The six drum kits cover the range from Jazz through Pop and Dance to Rock and Techno, and all load incredibly fast considering how many samples they contain. The other half of the rhythm section is adequately covered by eight different bass presets, and the acoustic guitars are very nice too, but as always, you have to avoid the sampled electrics, which sound as bad as those on any £2000 keyboard.

But then why would you want to use a sampled guitar when Garage Band comes with a load of amp simulators and other guitar effects built in? Just get a quarter-inch jack to mini-jack lead (not always the easiest thing to find, admittedly...), plug in an electric guitar and play.

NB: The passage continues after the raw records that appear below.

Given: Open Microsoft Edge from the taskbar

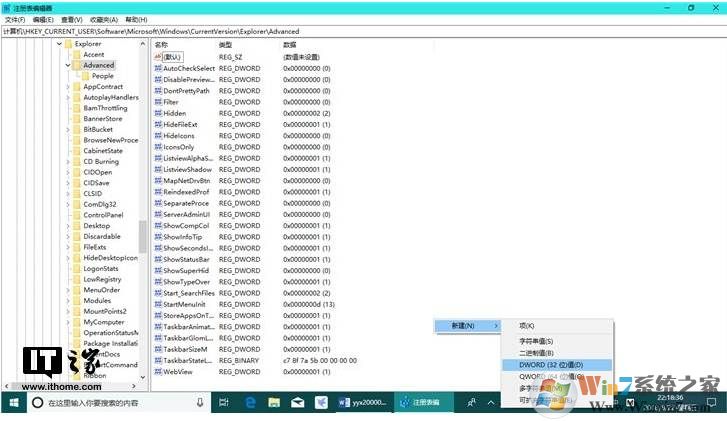Looking at the screenshot, I should [250, 402].
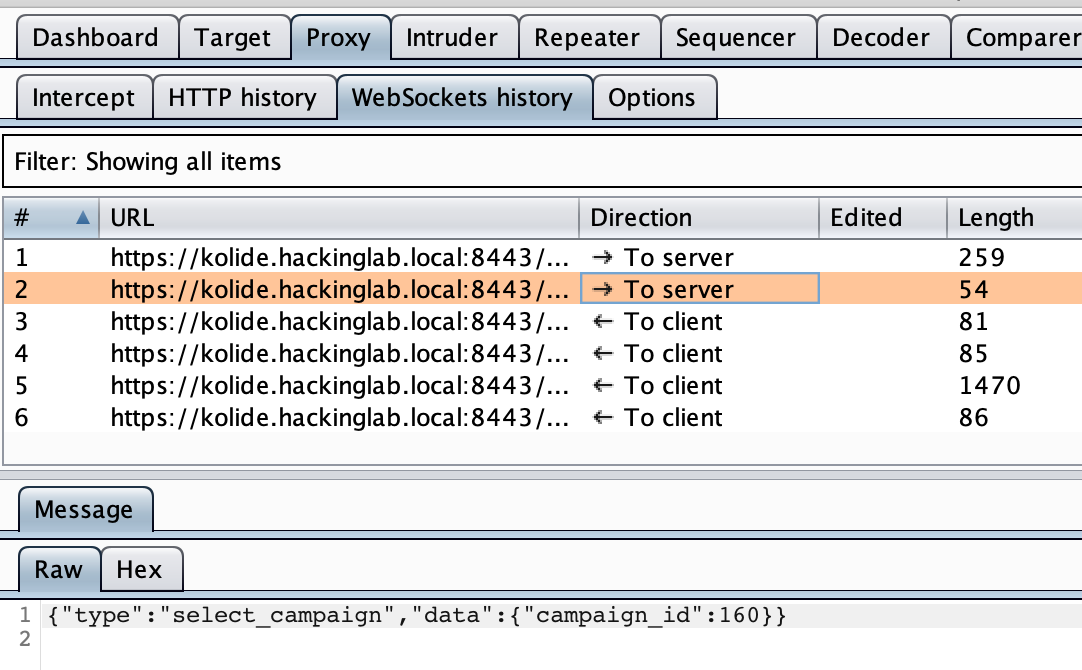Open the Sequencer tab
This screenshot has height=670, width=1082.
737,38
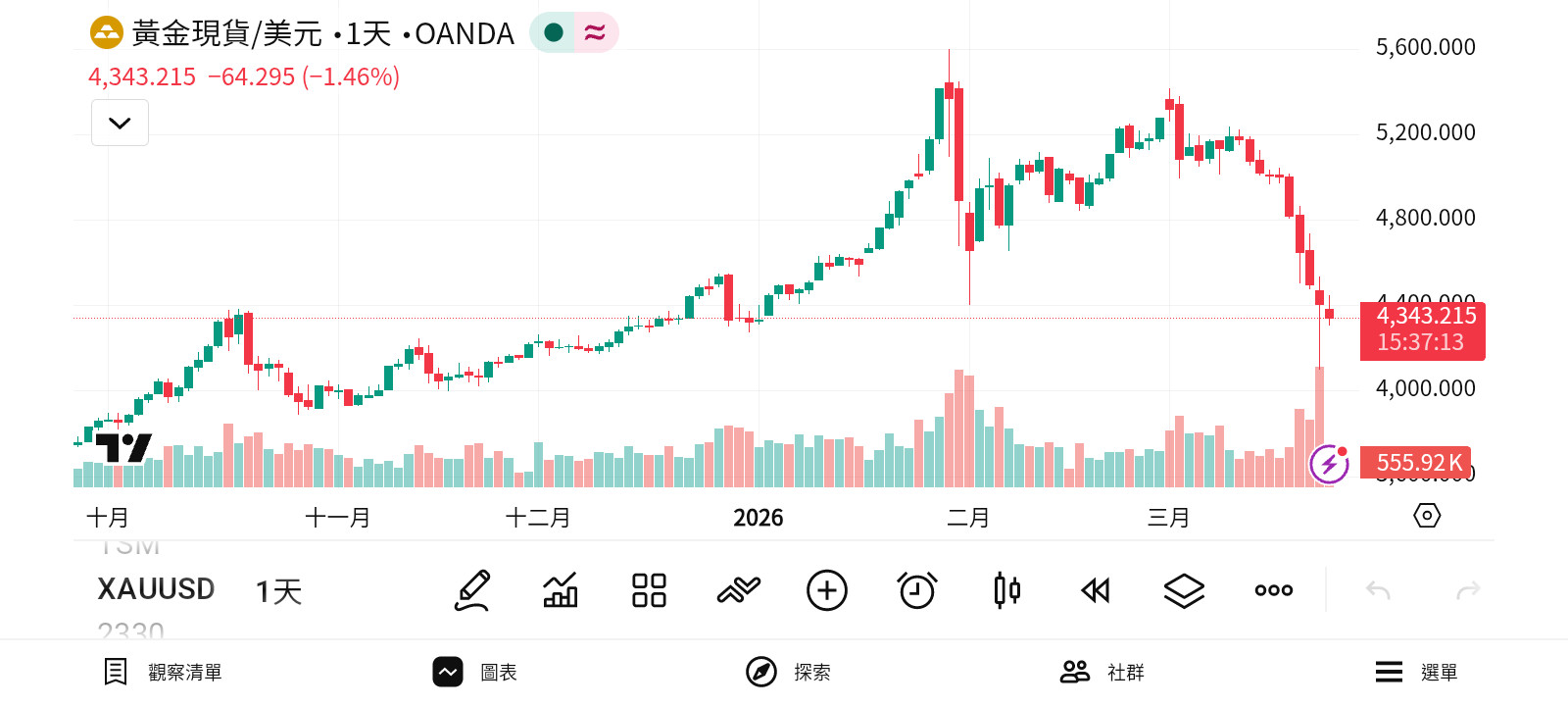This screenshot has height=706, width=1568.
Task: Open the chart layout grid icon
Action: coord(649,590)
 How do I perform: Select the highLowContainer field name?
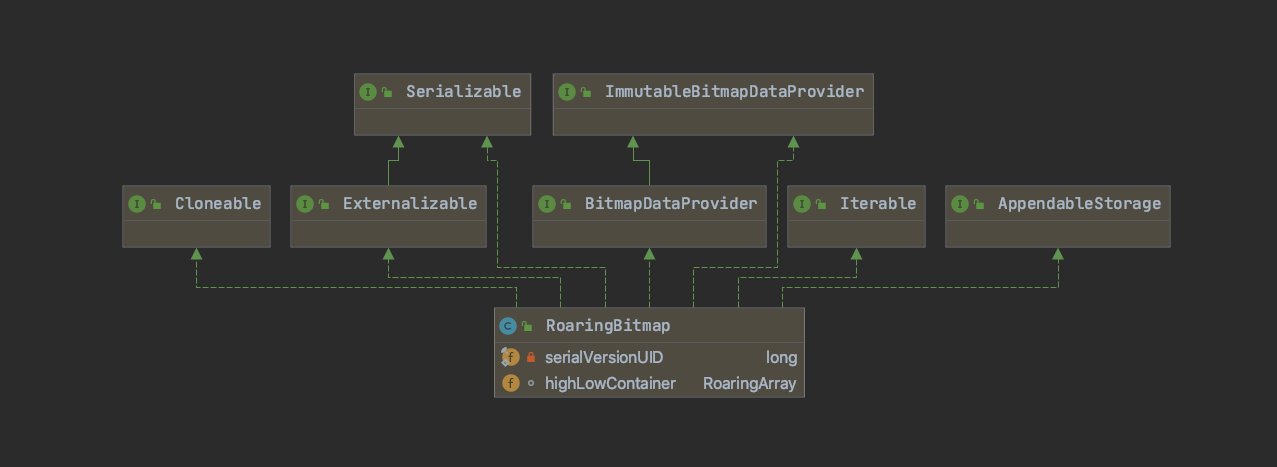610,383
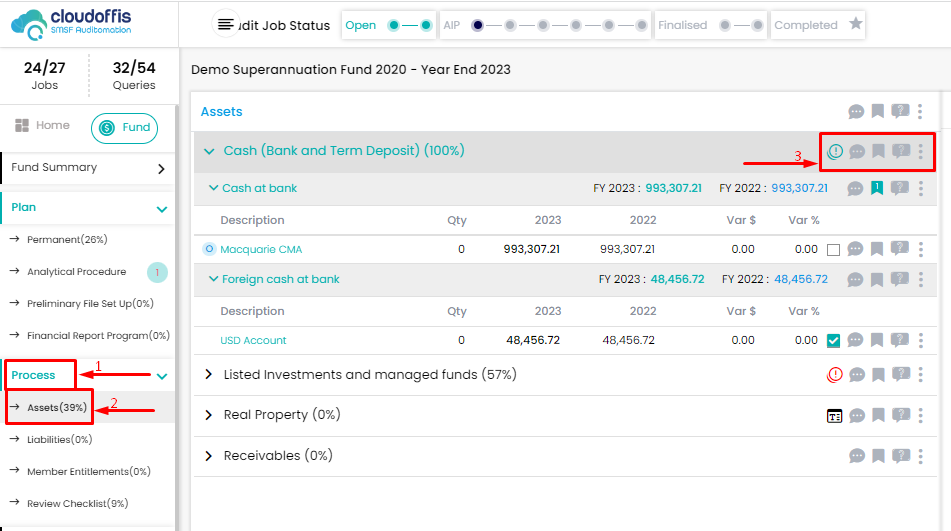Switch to the Fund view toggle
The width and height of the screenshot is (951, 531).
click(125, 128)

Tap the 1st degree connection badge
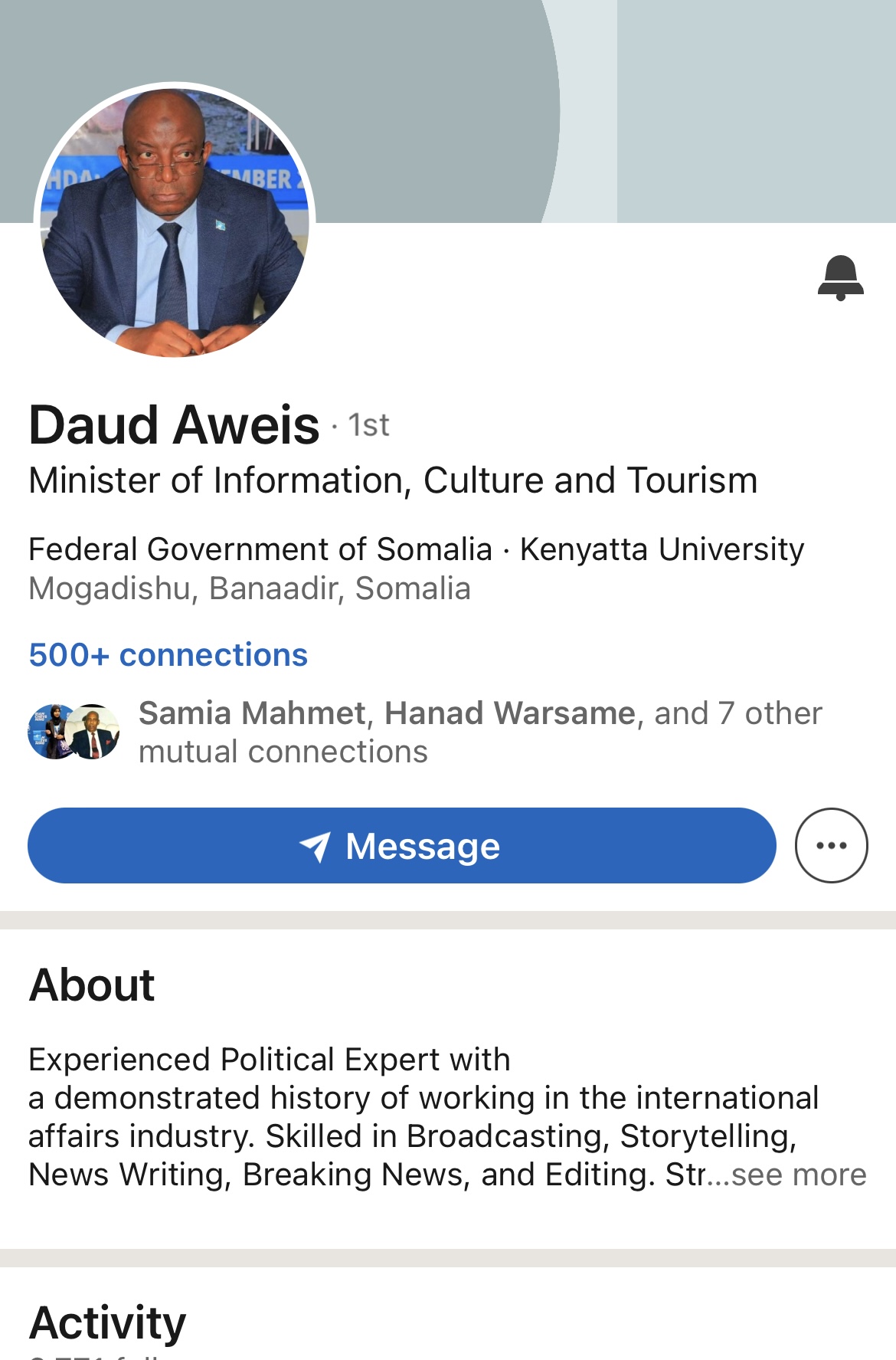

If you can't, now is the perfect time to learn in the privacy of your own headphones, and with effects presets ranging from 'Arena Rock' and 'British Invasion' to 'Clean Jazz' and 'Dreamy Shiver', there's something to suit all tastes.

In all seriousness, the guitar processing in Garage Band is almost enough to make me give up all the third-party plug-ins I have used over the years, because it is so immediate. The plug-ins are great when writing, even if you might want to use more editable plug-ins when producing your finished track. The signal processing available to put on a vocal is equally impressive, turning the thinnest-sounding voice or mic into something acceptable.

If you're recording a guitar or vocal part live with processing into Garage Band, I recommend setting the Audio Preferences to 'Faster Response' so you don't get a delay in your performance compared to your backing track — this is the equivalent of reducing the buffer size in more professional programs. The Faster setting sounds to me like a three-millisecond latency in and out (ie. 128 samples at 44.1kHz). The 'Slower Response' setting is more like 512 samples (12ms at 44.1kHz) each way.

I think Apple are to be congratulated on making Garage Band so easy to use. A name keyboard player I know wrote a couple of tracks for his new album in the program while we were sorting out issues with dongles, third-party plug-ins and audio interfacing for his 'professional' setup. There is a moral there somewhere!

The Mac OS For Music Experience

So often, upgrades to the operating system of a computer can seem like more trouble than they are worth. Any marginal improvements to operation or performance brought about by tweaks to routines at OS level can be outweighed by incompatibilities with the main programs and peripherals that the musician is using, usually because the needs of musicians and audio engineers have not figured highly enough in the priorities of the OS developers. Much of the credit for the relatively smooth move to Panther for musicians must go to the Emagic developers who have now been integrated into Apple's development hierarchy.

The upshot is that Panther now offers some seriously useful tools to speed up, streamline and troubleshoot the music-making process, especially if you are using multiple applications locked together. And whilst Garage Band may not cater to the most demanding tastes in terms of editability, and although you cannot integrate your favourite existing tools into its workflow, it is the fastest program I have ever seen for chucking the various different elements of a song together quickly — the perfect musical sketchpad. I've always been a fan of Macs, but now they're almost a turnkey solution for music-making. Being able to buy an off-the-shelf computer and finding it set up ready to go for MIDI sequencing, audio and MIDI loop-management with tempo and pitch adjustment, audio recording and guitar and vocal processing is a huge step forward, especially for entry-level users, and would have been unthinkable as recently as a couple of years ago. Thanks to Panther, it's now a reality.